29) Migraine and headache awareness month is important to me: 

Because I want to help others who might think they are alone. Also, as you can imagine, with head pain daily, Chronic Migraine has kind of become my *full time job*! Think of your full time jobs – you spend a LOT of time thinking about and discussing them, right? And as with any job, I want to do the best I can! 🙂
30) One more thing I’d like to say about Chronic Migraine: 

Beside a cure, what I really wish for is to be able to forget about this disease. Just wake up and forget about having to think about head pain. A vacation from my brain!
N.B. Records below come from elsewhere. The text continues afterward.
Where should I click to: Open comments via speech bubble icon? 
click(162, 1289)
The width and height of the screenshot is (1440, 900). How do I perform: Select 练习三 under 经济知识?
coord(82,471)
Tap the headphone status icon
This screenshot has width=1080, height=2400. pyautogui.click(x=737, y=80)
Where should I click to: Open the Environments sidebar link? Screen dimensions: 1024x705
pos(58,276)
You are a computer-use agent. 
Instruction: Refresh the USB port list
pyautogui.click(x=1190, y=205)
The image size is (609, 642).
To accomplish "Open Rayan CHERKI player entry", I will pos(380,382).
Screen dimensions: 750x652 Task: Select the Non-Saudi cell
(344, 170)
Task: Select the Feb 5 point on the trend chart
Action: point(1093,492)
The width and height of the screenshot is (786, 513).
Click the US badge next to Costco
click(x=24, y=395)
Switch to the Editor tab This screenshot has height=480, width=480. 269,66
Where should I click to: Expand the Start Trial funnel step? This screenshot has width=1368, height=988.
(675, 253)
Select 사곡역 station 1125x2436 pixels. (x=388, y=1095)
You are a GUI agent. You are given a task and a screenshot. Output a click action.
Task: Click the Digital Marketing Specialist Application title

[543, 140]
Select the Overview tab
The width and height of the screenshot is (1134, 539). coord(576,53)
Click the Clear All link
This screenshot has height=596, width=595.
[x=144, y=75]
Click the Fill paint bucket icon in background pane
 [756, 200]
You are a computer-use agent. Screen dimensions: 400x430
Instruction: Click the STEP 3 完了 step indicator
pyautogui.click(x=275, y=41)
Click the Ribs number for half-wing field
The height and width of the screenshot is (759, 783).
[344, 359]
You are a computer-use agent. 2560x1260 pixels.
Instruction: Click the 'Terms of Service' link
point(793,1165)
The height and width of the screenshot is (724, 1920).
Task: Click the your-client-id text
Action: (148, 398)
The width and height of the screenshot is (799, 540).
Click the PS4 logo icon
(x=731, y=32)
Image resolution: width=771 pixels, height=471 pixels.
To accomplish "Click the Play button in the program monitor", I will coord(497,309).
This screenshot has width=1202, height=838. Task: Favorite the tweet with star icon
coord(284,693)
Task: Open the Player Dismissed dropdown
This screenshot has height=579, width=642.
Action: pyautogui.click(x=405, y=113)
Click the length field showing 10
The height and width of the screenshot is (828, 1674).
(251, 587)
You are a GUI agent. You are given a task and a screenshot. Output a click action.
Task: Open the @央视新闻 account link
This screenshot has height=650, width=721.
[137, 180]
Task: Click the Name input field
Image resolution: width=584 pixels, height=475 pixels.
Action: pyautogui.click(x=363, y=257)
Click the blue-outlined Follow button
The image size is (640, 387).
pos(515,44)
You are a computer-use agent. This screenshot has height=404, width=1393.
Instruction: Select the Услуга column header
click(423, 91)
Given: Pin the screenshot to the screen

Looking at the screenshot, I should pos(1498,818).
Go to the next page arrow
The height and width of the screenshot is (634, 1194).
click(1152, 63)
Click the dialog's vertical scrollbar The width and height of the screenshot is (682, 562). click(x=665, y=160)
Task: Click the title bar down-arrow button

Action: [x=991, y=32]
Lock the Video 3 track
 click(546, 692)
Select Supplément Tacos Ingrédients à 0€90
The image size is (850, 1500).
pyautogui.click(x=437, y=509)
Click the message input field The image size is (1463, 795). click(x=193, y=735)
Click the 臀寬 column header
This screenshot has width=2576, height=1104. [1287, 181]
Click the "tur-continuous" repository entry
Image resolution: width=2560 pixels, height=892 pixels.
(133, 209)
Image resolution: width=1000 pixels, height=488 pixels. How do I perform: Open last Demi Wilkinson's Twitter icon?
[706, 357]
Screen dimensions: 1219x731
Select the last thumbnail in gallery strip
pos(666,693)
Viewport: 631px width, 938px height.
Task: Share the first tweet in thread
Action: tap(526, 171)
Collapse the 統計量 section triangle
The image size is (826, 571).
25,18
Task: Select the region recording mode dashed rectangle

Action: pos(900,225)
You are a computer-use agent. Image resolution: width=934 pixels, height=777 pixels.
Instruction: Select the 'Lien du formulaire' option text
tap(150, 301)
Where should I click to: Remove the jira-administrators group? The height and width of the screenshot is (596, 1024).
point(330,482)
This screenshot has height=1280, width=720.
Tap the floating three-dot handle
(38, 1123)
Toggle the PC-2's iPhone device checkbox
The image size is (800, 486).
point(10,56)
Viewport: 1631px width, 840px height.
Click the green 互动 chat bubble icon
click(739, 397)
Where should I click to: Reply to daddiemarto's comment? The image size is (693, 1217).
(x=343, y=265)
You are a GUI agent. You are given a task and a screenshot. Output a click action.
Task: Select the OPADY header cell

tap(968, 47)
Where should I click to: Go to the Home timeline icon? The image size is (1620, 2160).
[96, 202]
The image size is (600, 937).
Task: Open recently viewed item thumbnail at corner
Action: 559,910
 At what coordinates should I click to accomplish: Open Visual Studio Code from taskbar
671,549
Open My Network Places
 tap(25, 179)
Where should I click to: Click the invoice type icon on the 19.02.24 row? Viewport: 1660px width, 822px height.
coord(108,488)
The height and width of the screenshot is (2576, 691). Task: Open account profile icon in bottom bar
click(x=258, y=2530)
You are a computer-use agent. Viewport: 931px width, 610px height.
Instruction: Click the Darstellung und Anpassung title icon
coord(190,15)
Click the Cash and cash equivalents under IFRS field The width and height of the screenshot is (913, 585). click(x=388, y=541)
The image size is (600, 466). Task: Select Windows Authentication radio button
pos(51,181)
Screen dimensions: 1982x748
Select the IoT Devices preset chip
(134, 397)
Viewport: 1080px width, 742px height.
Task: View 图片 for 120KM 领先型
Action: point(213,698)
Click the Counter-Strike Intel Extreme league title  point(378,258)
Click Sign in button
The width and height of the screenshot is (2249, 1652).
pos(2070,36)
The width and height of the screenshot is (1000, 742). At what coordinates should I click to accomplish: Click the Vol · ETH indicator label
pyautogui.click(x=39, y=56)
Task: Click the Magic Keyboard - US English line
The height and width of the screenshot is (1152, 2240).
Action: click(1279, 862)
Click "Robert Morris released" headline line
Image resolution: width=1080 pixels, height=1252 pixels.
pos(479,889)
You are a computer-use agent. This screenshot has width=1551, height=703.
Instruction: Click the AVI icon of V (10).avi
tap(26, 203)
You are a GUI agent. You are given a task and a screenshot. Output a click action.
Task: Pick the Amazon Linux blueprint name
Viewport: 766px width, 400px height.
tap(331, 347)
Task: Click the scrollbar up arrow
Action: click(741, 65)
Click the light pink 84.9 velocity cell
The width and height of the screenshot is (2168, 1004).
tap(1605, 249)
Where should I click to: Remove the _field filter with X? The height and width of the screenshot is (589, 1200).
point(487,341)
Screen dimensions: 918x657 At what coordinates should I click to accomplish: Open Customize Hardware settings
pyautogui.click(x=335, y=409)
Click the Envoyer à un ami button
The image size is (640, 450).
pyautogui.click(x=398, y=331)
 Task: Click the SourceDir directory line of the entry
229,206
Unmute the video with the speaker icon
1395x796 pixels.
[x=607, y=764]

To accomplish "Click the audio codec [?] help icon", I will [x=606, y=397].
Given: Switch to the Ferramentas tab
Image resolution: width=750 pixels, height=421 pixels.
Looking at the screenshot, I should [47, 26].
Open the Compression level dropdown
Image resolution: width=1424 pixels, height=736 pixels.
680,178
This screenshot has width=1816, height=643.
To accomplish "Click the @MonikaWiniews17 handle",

What I would do with that ‘vacation’? The possibilities are so exciting!

I’m a Headache/Migraine advocate and always happy to talk about it and help someone if I can! 🙂


***Edited: I wrote this piece last year (6/2015) for #MAM

“An All-Consuming Job”

This following article is every word the truth. My job doesn’t pay…in fact, Marc and I spend thousands upon thousands of dollars on “my job” every year – lost work as an RN, procedures and treatments not covered by insurance, new supplements well meaning people swear by.
I work every hour, every minute, to the point of beyond exhaustion. There is no break, no vacation. No time off despite excellent behavior and yet – it’s not visable. Everyone I see thinks I’m a-ok as I pretend to be Normal. I even spend energy hiding it from my family. They have no idea how hard I work to appear so. And I want to be Normal. I dream of waking up one day – and all of this misery will just *poof* be over.
If you’ve ever struggled with pain so long and so severe, that you just prayed to die. You know what I mean.
It’s been a nine year string for me. And despite how I focus all my energy on being Well, the physical abuse and mental stress I did to my body while trying to “appear well,” has definitely been part of the cause for adding more comorbid diseases. Hooray. It’s like I got a “raise” or “promotion” on my job!
People don’t know what to do with Chronics. They don’t get it – unless they GET it. We appear lazy, whiners, unreliable, boring, insincere, anxious complainers. Blah Blah Blah. There’s no kicking CM, RA, etc and booting it out of your life. There’s no beating it. No remission. So…we are just … 1) boring and 2) annoying and 3) weird.
I think the only way to explain Chronic to a Normal is in analogies… Imagine having the flu everyday of your life…go to bed with the flu, wake up with the flu…sometimes it’s only aches and pains and a runny nose, other days it’s ALL FLU. Then imagine having to climb Mt Everest with that Flu. Everyday. Mt Everest represents taking a shower, making a dinner for your kids, cleaning a bathroom, doing wash loads, driving to the doctors (where they give you the great news that we can MANAGE your illness, but there is no CURE. And the meds they want you to take bring side effects often worse than the illnesses themselves).
Freaks. Just Freaks. Circus Folk.
I’m good at my job. I’m great at my job. I hate my job. I hate how it robs our family. Just robs us every day with no shame or remorse.
Sometimes…sometimes, I am so done.

ARTICLE:
An All-Consuming Job
By Kerrie Smyres—June 23, 2016

ABOUT THE AUTHOR    VIEW ALL POSTS BY KERRIE SMYRES

My job is the first thing I think about each morning. My work factors into every decision I make, from what I eat to whether or not I have sex. It wakes me up multiple times most nights. I never get a break from it. I can’t leave my work at the office after an exhausting day, nor can I escape it by taking a vacation.
While most people think my job is writing and working with the company my husband and I started, those are dalliances compared to my real job. That all-consuming job? Chronic migraine. (My experience is with chronic migraine, but feeling like migraine is a full-time job isn’t limited to those of us with migraine that meet the diagnostic criteria for being chronic.)
When my migraine attacks were at their worst, I expended enormous amounts of physical and mental energy to keep myself going. Others may have thought I was just lying in bed, but I was using everything I had to be sure I’d wake up the next day. To anyone who finds this melodramatic, consider that the World Health Organization has found severe, continuous migraine to cause the same amount of disability as quadriplegia.
I’m doing better now, but I still work constantly so I can hold on to this improvement (or hopefully, increase it). I spend my time monitoring my diet hawkishly, avoiding triggers, researching other treatments, trying to exercise to build up my physical strength, seeking balance so I don’t set off another attack, processing the enormous amount of grief that comes from spending so many years disabled.
My job will never come with the outwardly visible accomplishments, social stature, and wealth that society equates with hard work. But I’ve put in enough effort to be a self-made trillionaire.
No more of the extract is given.